Diverse opinions about dismantling systemic oppression aren’t inconvenient stumbling blocks. They can be essential stepping stones. Let’s suppose that W.E.B. Dubois, Booker T. Washington, Ta-Nehisi Coates, and Coleman Hughes are neither incorrect nor spot on. Suppose instead, they’ve simply offered up four different ways to inspect racial barriers—or even four different ways to attain liberation as a Black individual.

What if historical and contemporary critical thinkers, whether considered as “conservative” or “radical,” like writers James Baldwin, Toni Morrison, Thomas Chatterton Williams, and Maya Angelou; or journalists, like Ida B. Wells, Gwen Ifill, Max Robinson, and Ta-Nehisi Coates; or economists, like Thomas Sowell, Phyllis Ann Wallace, and Walter E. Williams; and philosophers, like Coleman Hughes, Abram Lincoln Harris, and Fanon Frantz; or educators, like Cornel West, Angela Davis, W.E.B Dubois, and Booker T. Washington; and activists, like Fanny Lou Hamer, Malcolm X, Martin Luther King Jr., and John Lewis—what if each of them, and the millions of other unknowns, were human beings who experienced and analyzed America’s race problem from different angles, and spoke their own truths, which may contain valuable answers to our current problems?

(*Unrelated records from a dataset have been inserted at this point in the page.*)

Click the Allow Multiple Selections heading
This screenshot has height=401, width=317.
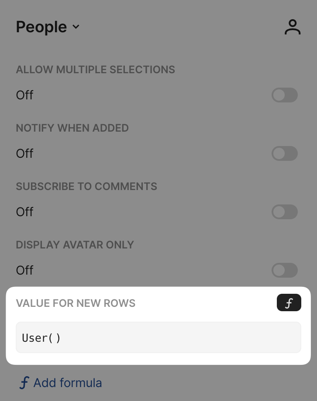coord(95,70)
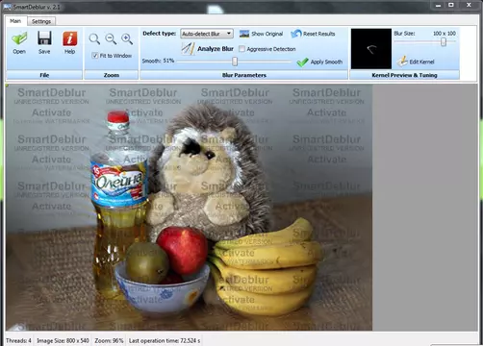Open the Edit Kernel editor
The width and height of the screenshot is (483, 346).
click(416, 62)
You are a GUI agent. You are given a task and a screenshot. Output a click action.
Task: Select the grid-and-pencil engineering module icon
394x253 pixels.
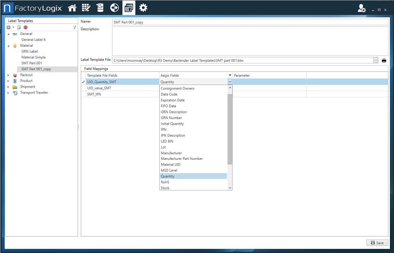coord(86,8)
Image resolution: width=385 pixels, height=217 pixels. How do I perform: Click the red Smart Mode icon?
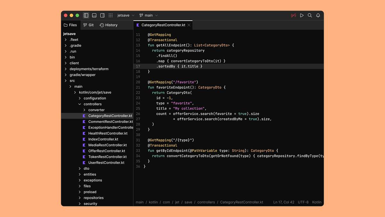pos(293,15)
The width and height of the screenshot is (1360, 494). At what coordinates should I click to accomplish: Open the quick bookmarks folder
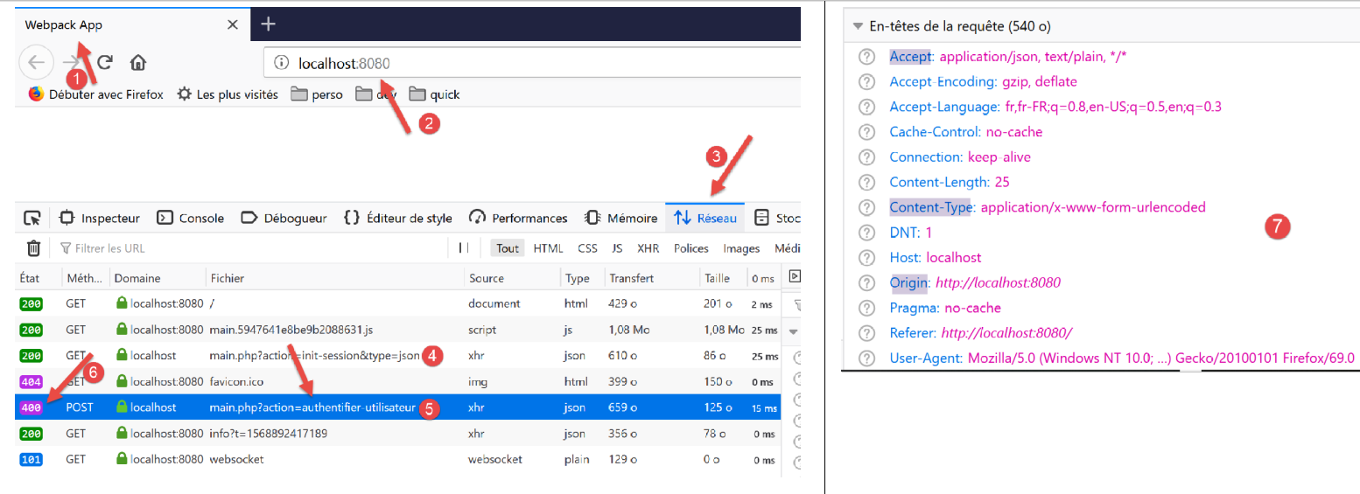(434, 94)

And what if the answer to our century-old question, “Where do we go from here?” can be resolved by considering what they’ve already offered up?

Four hundred years ago, everyone mentioned on the above list would’ve been murdered, because books and pens were criminalized in our ancestor’s hands. These laws weren’t only used to take hostage their ability to read and write, but to keep independent thinking captive. Literacy was a fatal crime, because once a slave could critically think they became dangerous, and therefore were better off dead. A literate slave could easily construct an argument justly opposing their captivity even against a manipulated doctrine proclaiming they weren’t human. And this is why I make a case for Black freedom of thought—an unconditional stance no matter if the next idea challenges mine.

Brittany Talissa King is a freelance writer and journalist.